For a really long time in my life, I worried too much about what other people thought of me and too little about what I thought of myself.

It wasn’t a normal case you hear about, where I changed what I wore and I pretended I had different hobbies or I watched what I said or how loud I laughed.
I did none of those things.

I was always completely, utterly, unapologetically me — loud, sometimes obnoxious, always weird. I always tried to be kind; I’m human, though, so I didn’t always fake it.

I fucked up. I made some really god-awful decisions and ate myself with regret. I argued too much. And I had a chronic need to be liked.
I didn’t want to change who I was but I still wanted to be liked. I beat myself up over the opinion of sheep. I often overlooked the people who loved me, who not only accepted who I was, but liked who I was. I fixated on the ones who didn’t like me.

That was then.

That was when I didn’t realise that sometimes, people don’t like you because you like you. They are threatened by confidence and happiness and intuition with your own feelings. Some people have something wrong with themselves so they take it out on you.

Fuck, when I was 14, I had someone say he didn’t like me because I was ‘too happy.’ Like what is that?

People get this idea in their head of who you are, or who you should be, or who they want you to be. And it can be awfully hard to change their perception of you.

I used to try too hard to change people’s perceptions when I didn’t like what they thought, because I knew they were wrong.

Some people think I’m a big drinker, some people think I’m a boring old homebody. It never crosses their mind that I could be both.

Some people think I’m ridiculously impractical, very few (but there are some) think I’m practical and smart, in a conventional way.

The one that would irk me the most was when some people didn’t, or don’t, think I’m smart. I am a hard worker when I care. Sometimes I just don’t care enough.
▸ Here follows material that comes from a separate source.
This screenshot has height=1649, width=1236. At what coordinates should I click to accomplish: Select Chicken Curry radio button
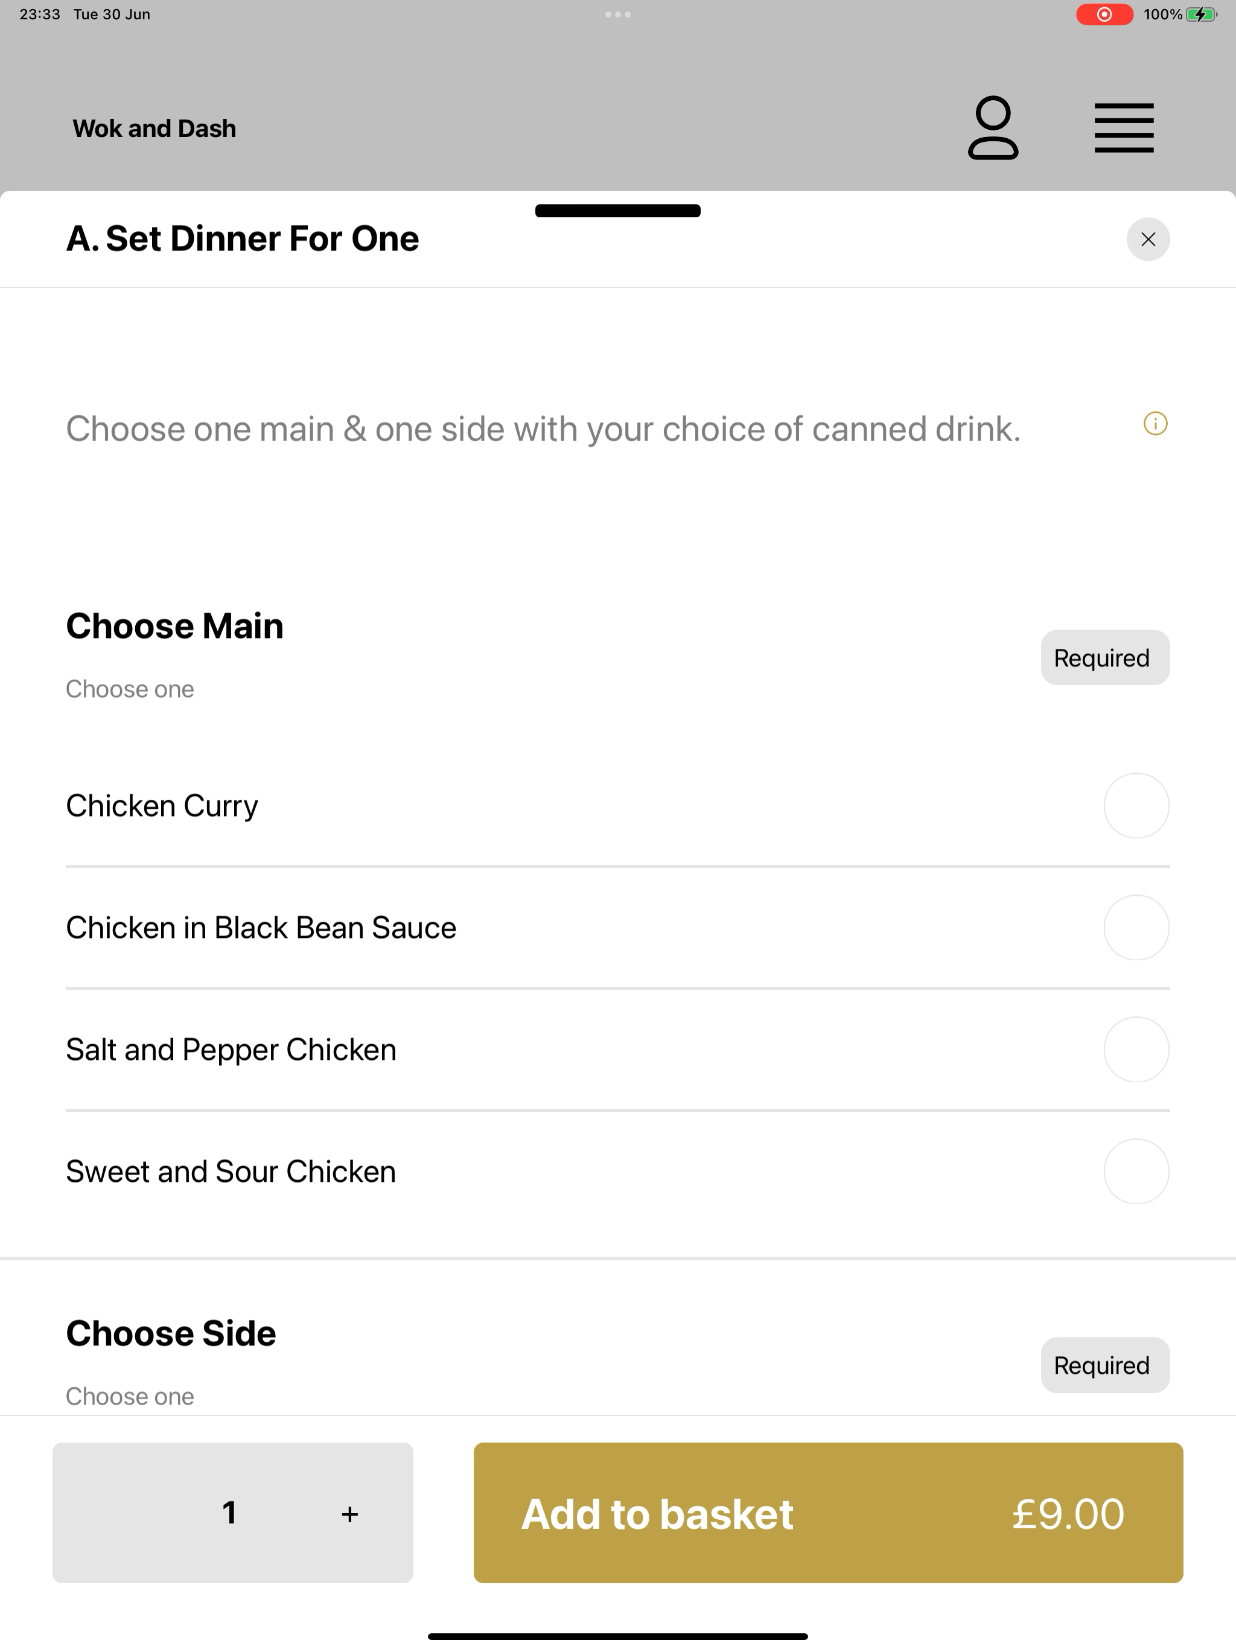pyautogui.click(x=1136, y=806)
Some people think I care too much, others think I don’t care enough. Some think I’m too emotional, others think I’m a cold bitch.

It all depends on what people have seen of me, heard of me, and what stage of my life they’ve experienced with me.

You can bust your ass trying to change someone’s opinion of you. Sometimes it could work. Sometimes it doesn’t. 

The main thing you’ve got to remember is this: you are not what others think of you. If this were the case, you would be mere memories, opinions and thoughts. You would be a silhouette. A shadow of a person made by everyone else but you. You would not be a person. But you are a person, with your own memories, your own opinions and your own thoughts.

You can enjoy a big night out and get disgustingly drunk and hate yourself the next day even though you had the time of your life. And the next weekend you can spend the night in with a cup of tea and a movie.

You can say stupid things and common sense may not always be on your side, but go home and study your ass off for a degree or a career or a hobby that you care enough about to work hard for.

You can cry your heart out about happy endings in Cheaper by the Dozen, and you can unintentionally hurt others when you are being selfish.

You can be all of these things and more, and know that you are not what someone else thinks you are.

You are what you think of you.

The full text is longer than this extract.